Under section 19A(1) of both Acts, auditors have a duty to report in writing to the chief executive office, each director and to the Supervisor (defined as the Supervisor of Banks and Financial Institutions appointed under the Bank of Jamaica Act) any "material transactions or conditions" obtaining in a bank or financial institution which in the auditor's opinion amount to:
* changes in accounting policy which have the effect of misrepresenting the financial position;
* transactions or conditions which give rise to potential exposure or exposure which may jeopardise viability;
* transactions or conditions which indicate that internal controls are significantly weak;
* transactions that are irregular and that have a significant or material impact on the financial position;
* transactions or conditions that contravene the Acts or regulations as regards capital adequacy or liquidity requirements;
* transactions or conditions which in the opinion of the auditors ought to be included in such a report.
An auditor is therefore mandated to approach his duties with suspicion and to take an investigative approach to each transaction.
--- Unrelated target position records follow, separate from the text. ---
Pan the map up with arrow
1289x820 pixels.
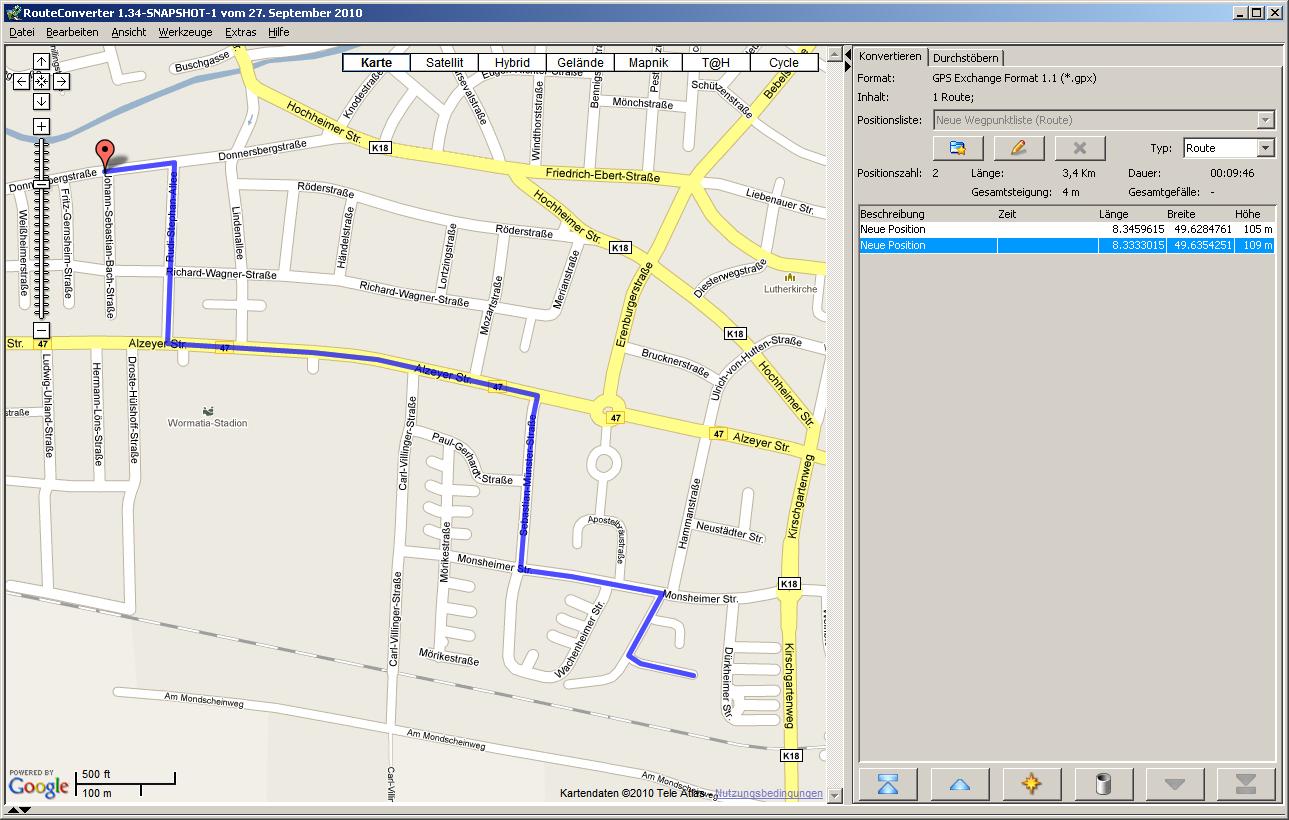41,62
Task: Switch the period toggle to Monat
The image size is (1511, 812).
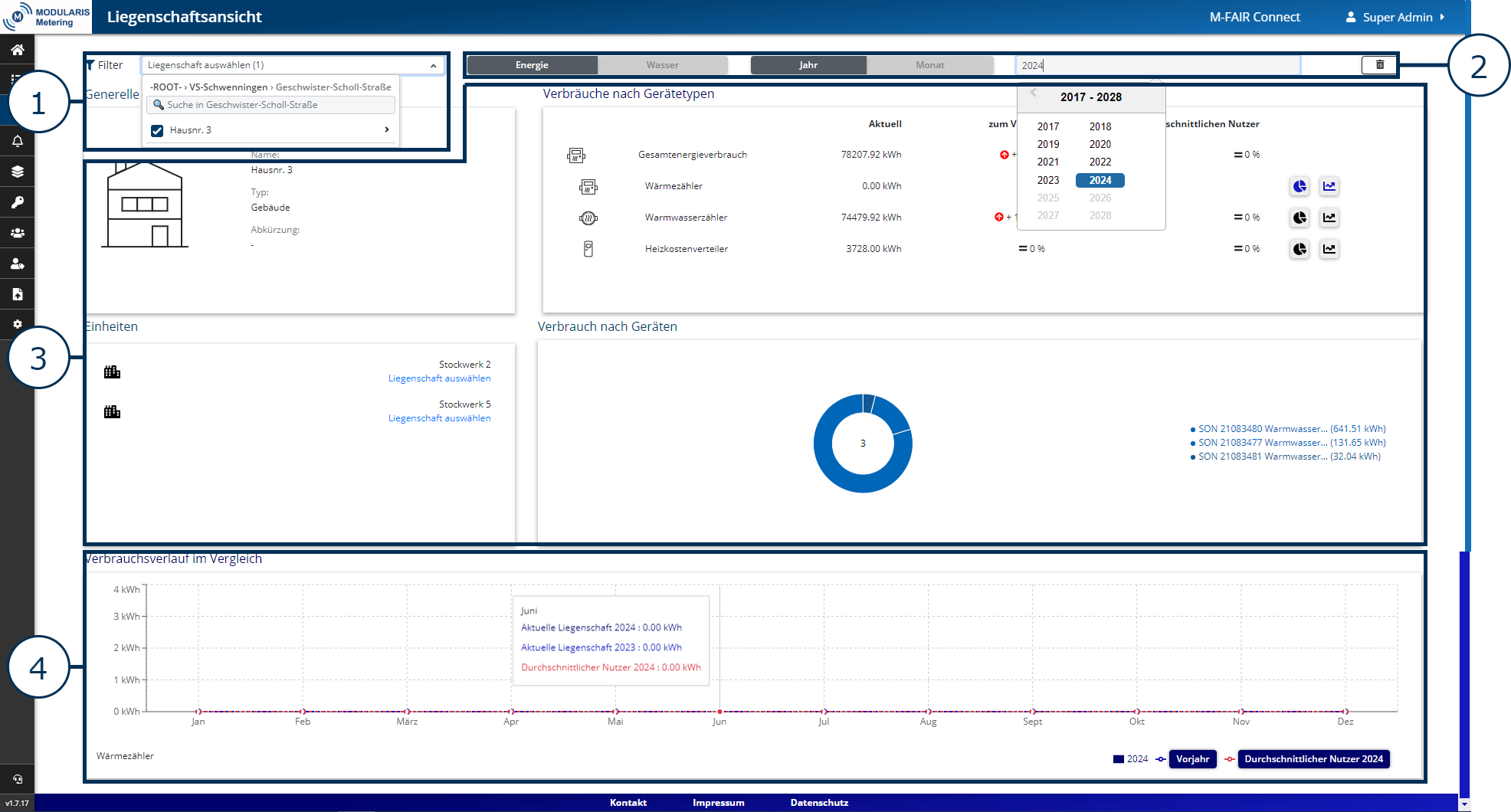Action: (929, 65)
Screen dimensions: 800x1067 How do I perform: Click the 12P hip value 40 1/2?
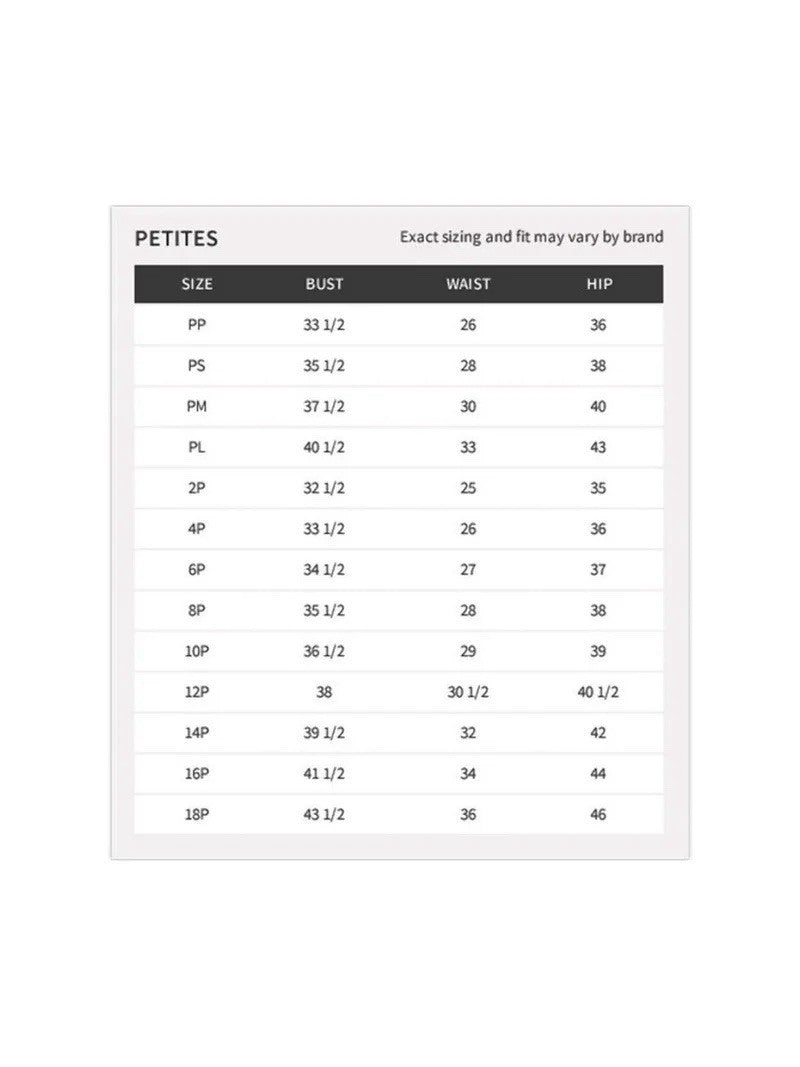(598, 692)
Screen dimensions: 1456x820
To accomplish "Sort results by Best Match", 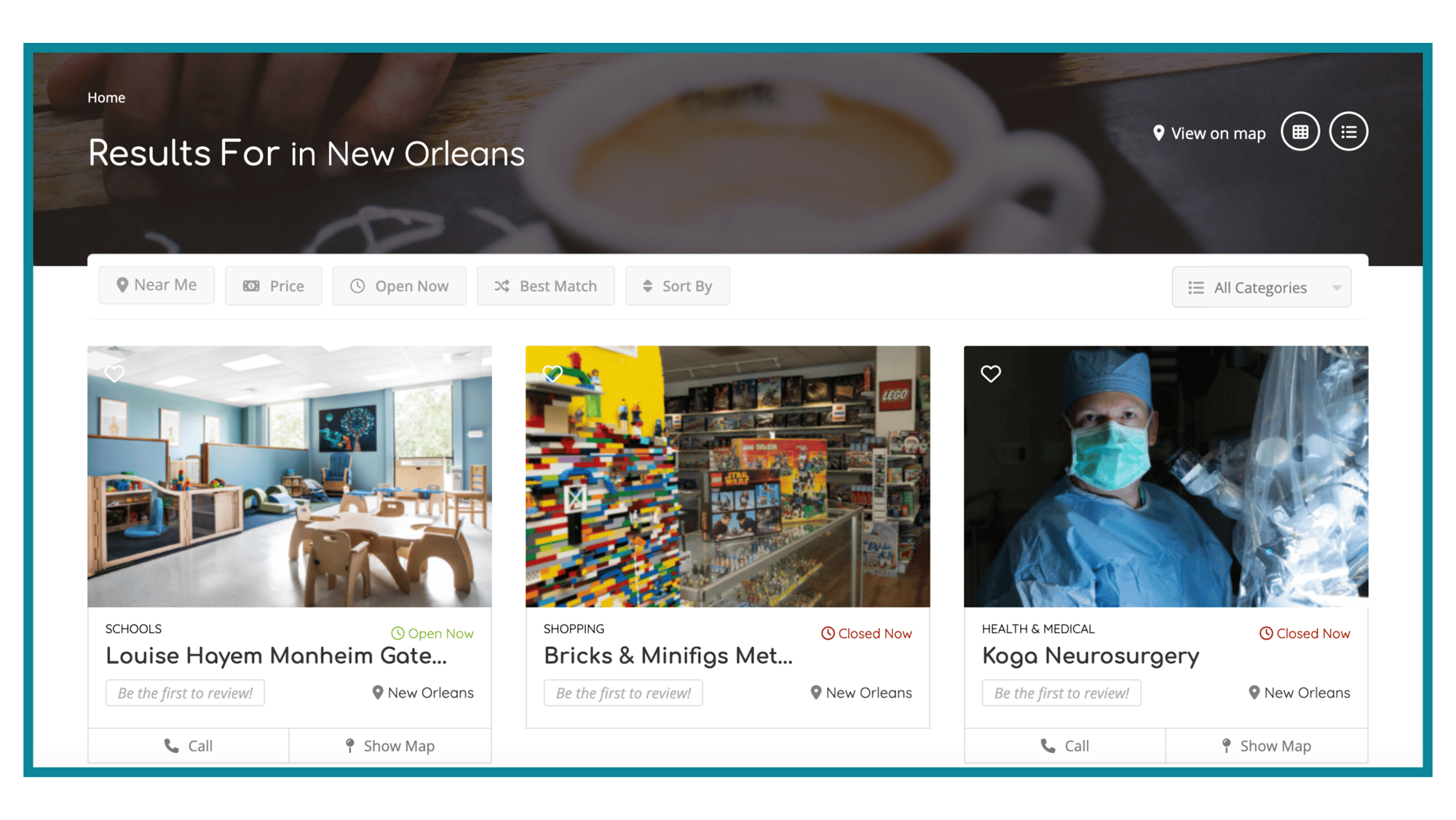I will coord(545,286).
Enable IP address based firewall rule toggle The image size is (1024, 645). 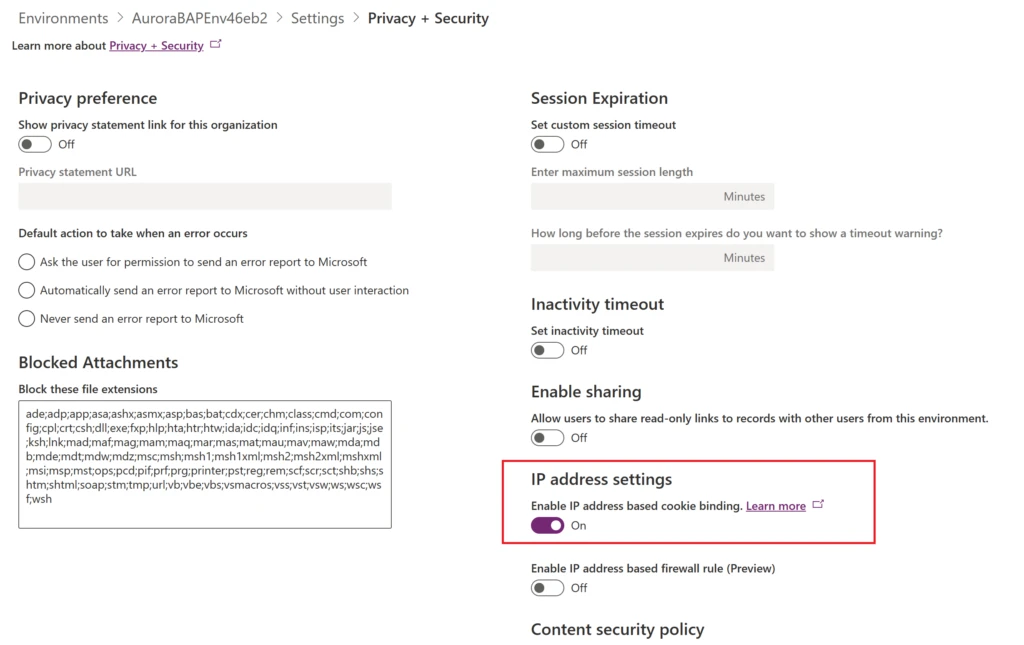click(x=548, y=588)
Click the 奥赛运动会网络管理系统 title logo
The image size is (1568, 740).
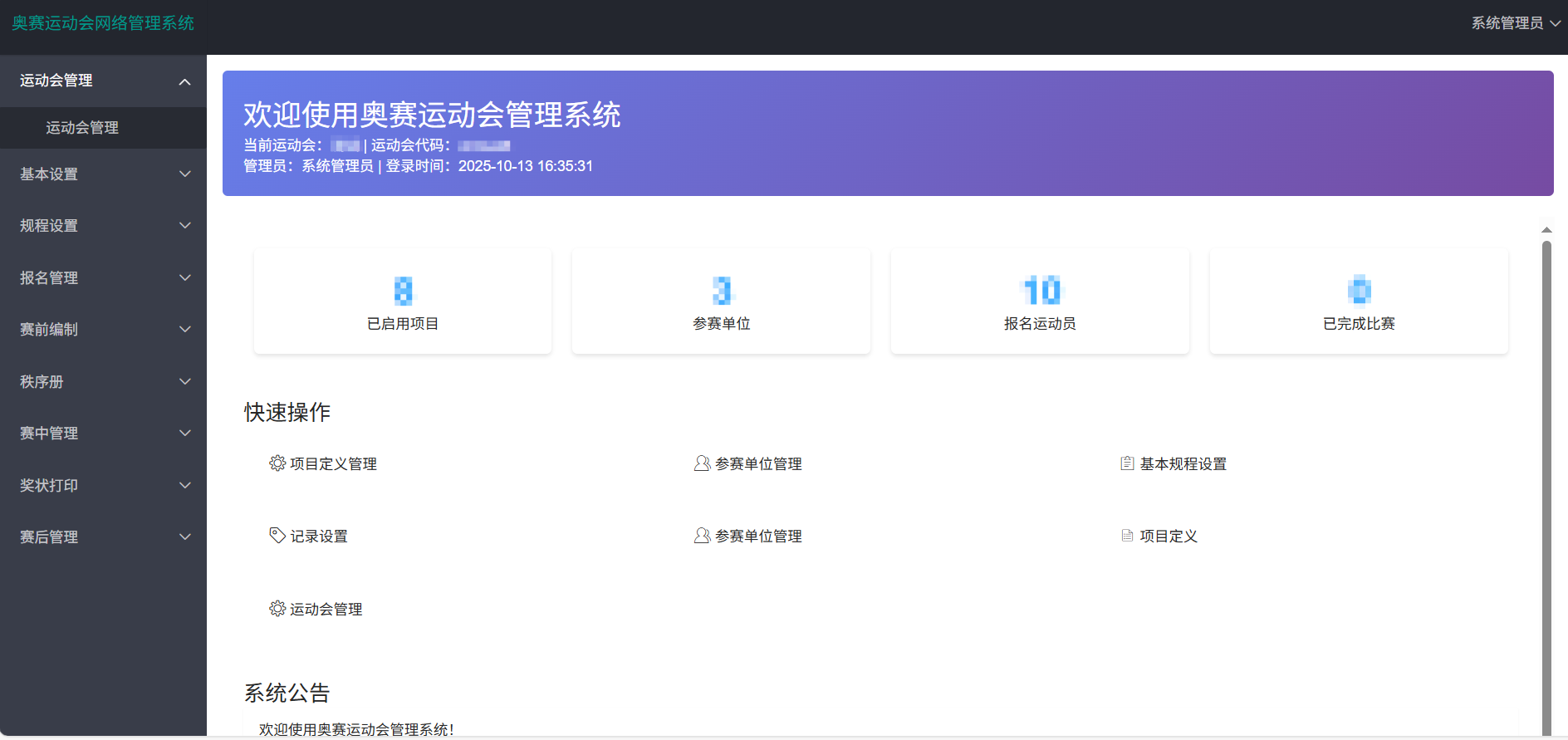point(103,23)
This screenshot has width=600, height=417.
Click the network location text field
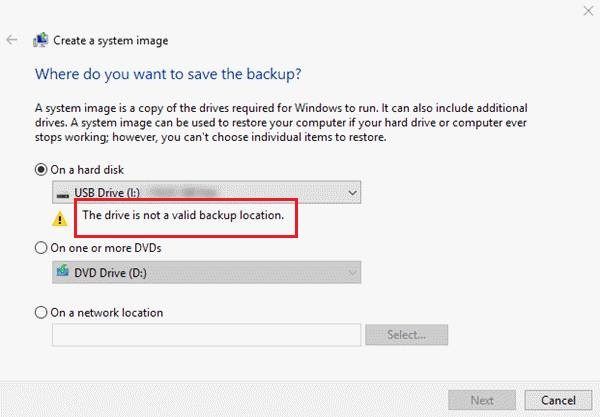pyautogui.click(x=205, y=335)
We await with interest the Court's interpretation of the words "material conditions or transactions". Hopefully, future judgments will guide auditors by providing greater definition of these concepts.
In the meanwhile, pressing questions which now arise are:
* Should auditors protect themselves by reporting all transactions and conditions, and thereby risk incurring the displeasure and loss of clients?
* Can the directors sue auditors for breach of statutory duty and do these duties take precedence over the common law duty to the company and its members?
* When audited accounts induce investment in a Bank or Financial Institution followed by an alleged breach of statutory duty (which in law cannot be disclaimed), is the auditor liable to pay damages to the investor?
Given the onerous obligations imposed on auditors on pain of imprisonment, fine or both, and their exposure to civil and criminal proceedings, it is a high rope upon which they are called to perform a precarious balancing act. However, the impending Companies Bill should provide a helpful safety net. Recognising auditors' heightened exposure to liability, the Bill provides that a company may not only indemnify its directors and officers, but also any person employed to it as an auditor.
* Janet Morgan is an attorney-at-law with the firm Dunn, Cox, Orrett & Ashenheim. firstname.lastname@example.org
Return to Articles.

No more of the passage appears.